ABOUT THIS TASK: Your answer must be the records below repeated word for word, with no pictures in it.

---------- MATERIAL PROVIDED ----------

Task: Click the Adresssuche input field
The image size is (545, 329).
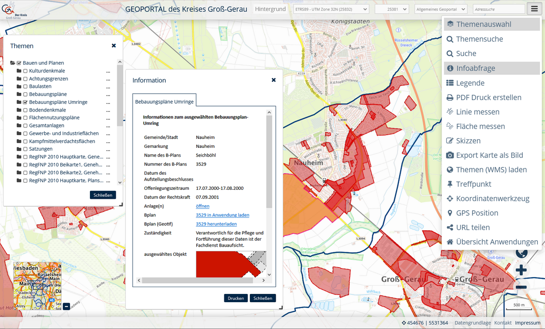Action: (x=497, y=9)
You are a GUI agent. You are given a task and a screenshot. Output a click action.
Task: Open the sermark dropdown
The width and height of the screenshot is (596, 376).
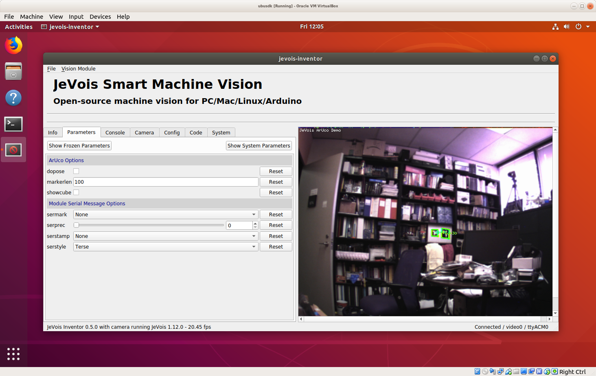166,214
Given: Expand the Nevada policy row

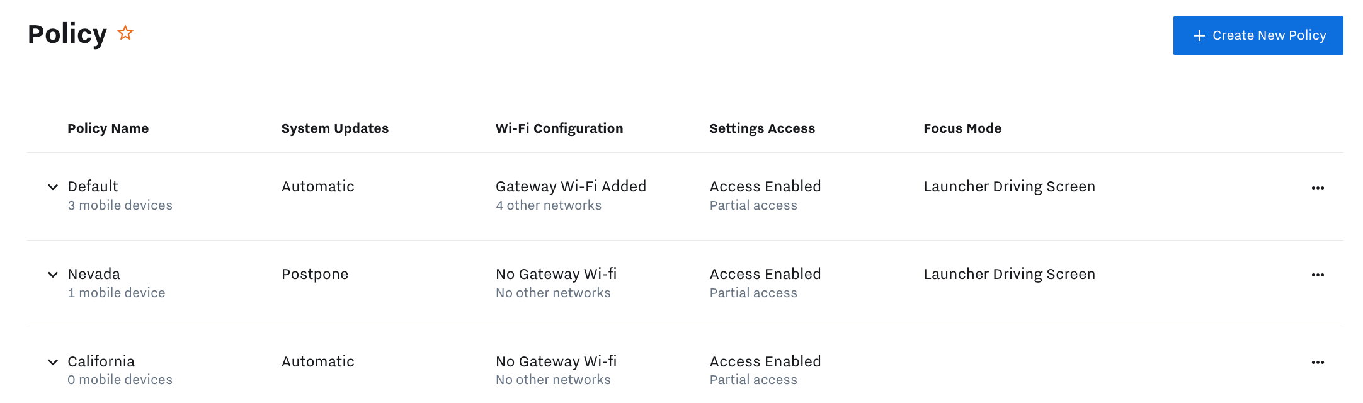Looking at the screenshot, I should (53, 275).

----------

FINISHED TASK:
Task: Click the Adresssuche input field
The image size is (545, 329).
Action: (x=497, y=9)
You are a GUI agent. You are given a task and a screenshot. Output a click action.
Task: Open the sermark dropdown
The width and height of the screenshot is (596, 376).
166,214
Given: Expand the Nevada policy row

Looking at the screenshot, I should (53, 275).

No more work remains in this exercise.